Jerry Brust, IPM Vegetable Specialist, University of Maryland; jbrust@umd.edu

I know this seems very obvious to most growers, as we have sunscald every year in our vegetable plantings. This year just seems to be especially bad as I have gotten several calls from growers about a strange problem in their peppers that looks like sunscald, but couldn’t be. The reason given that it could not be sunscald is because the plants have thick foliage and the fruit seem well covered. Sunscald occurs when peppers or other vegetables are exposed to the direct rays of the sun during hot weather; the damaged areas may become papery and bleached or tan colored, and these areas often are covered with a black fungal growth (Figure 1). It is more apparent on plants that have sparse foliage or that have lost a large proportion of leaves to a leaf-defoliating disease. But almost all the farms I visited had plants that looked very good (Figure 2). The problem is that pepper plants often lean to one side or the other because of winds blowing them in certain directions. When this occurs sunscald can be especially prevalent on previously shaded pepper fruit that are suddenly exposed to the sun, even for a short period time.
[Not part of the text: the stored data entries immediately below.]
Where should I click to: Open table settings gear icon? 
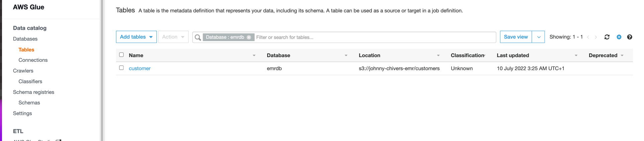[x=619, y=37]

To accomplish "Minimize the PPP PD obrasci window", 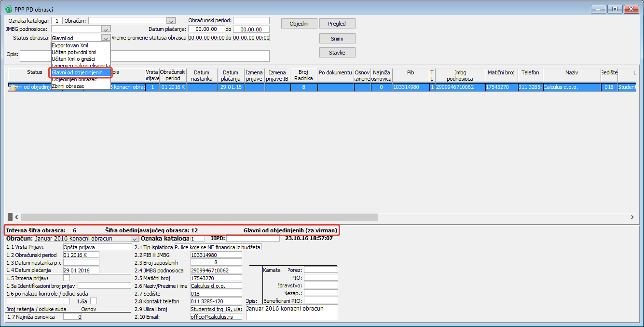I will coord(599,9).
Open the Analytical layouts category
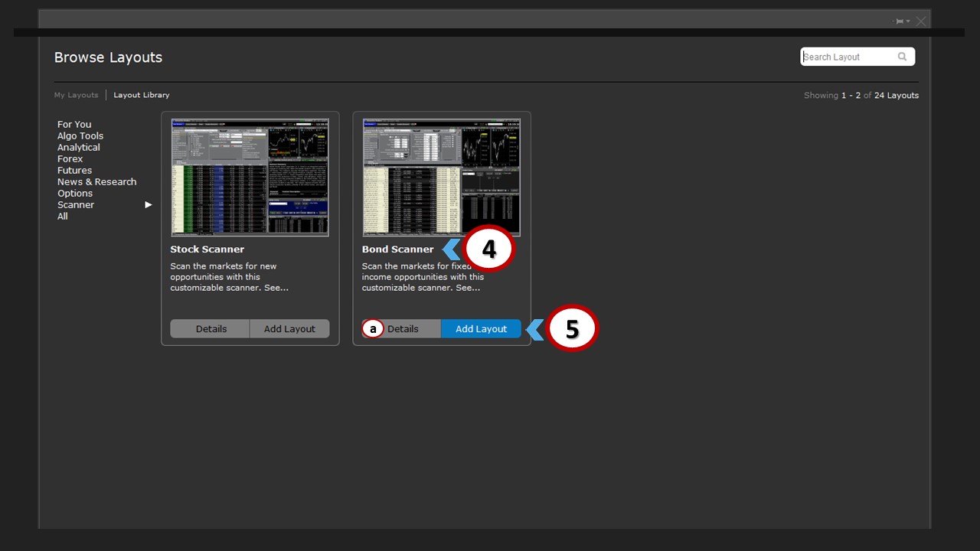The width and height of the screenshot is (980, 551). pyautogui.click(x=79, y=147)
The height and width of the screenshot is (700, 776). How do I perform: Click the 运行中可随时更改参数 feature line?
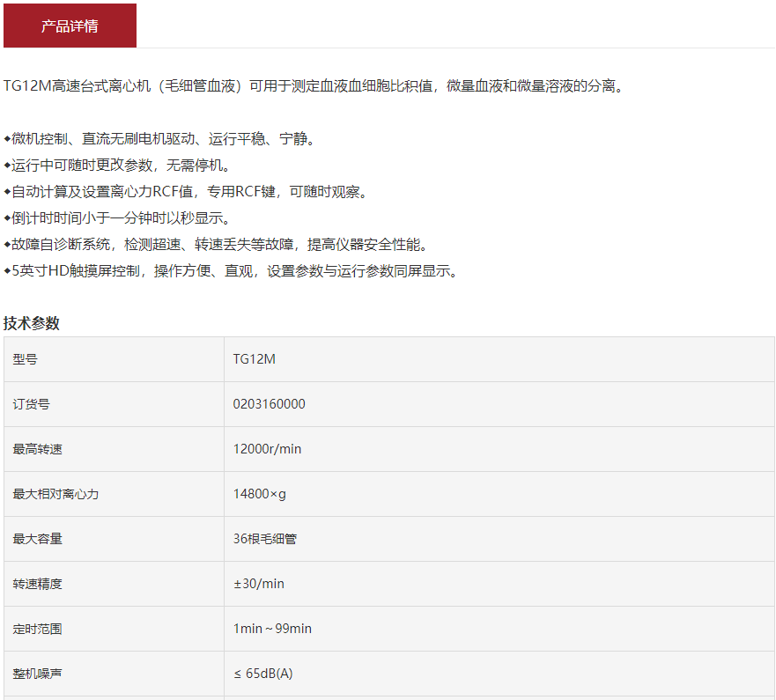[x=120, y=166]
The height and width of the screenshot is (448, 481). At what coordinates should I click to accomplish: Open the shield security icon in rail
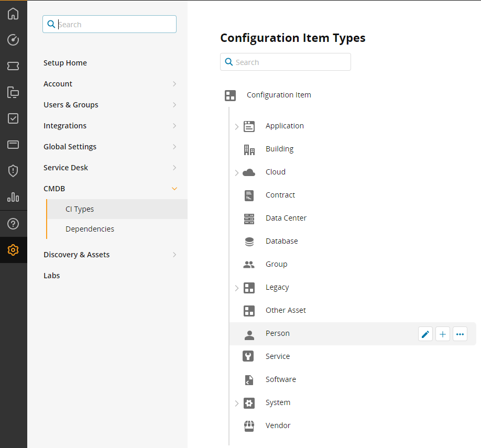pos(13,171)
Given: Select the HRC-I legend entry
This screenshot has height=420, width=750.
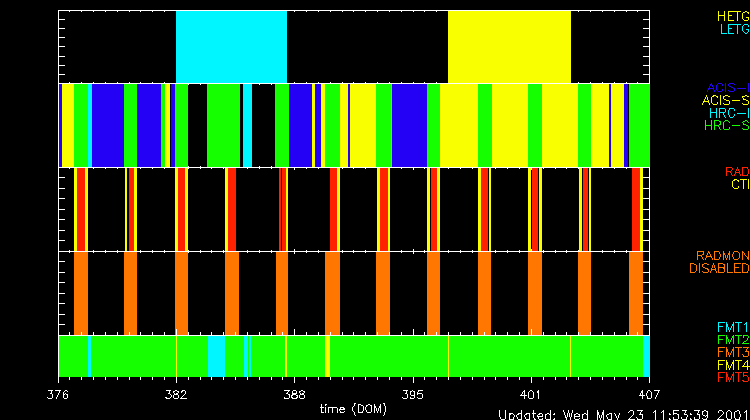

The damaged areas are vulnerable to infection by fungi (Black mold), and bacteria, so that at times a pepper fruit will be found that is a soupy, smelly watery mess. Sunscald is most prevalent on green fruit. Staking and tying pepper plants will greatly decrease the leaning plants and greatly decrease sunscald. The pepper plants do not have to be tied often, usually once is all it takes and stakes do not need to be any taller than the pepper plants (so broken tomato stakes work well) (Figure 3). Peppers in a tied versus non-tied section of field had vastly different sunscald problems. The staked and tied section had less than 2% of fruit sunscald damaged; the non-tied section had 17% sunscald damaged fruit; same variety planted the same day.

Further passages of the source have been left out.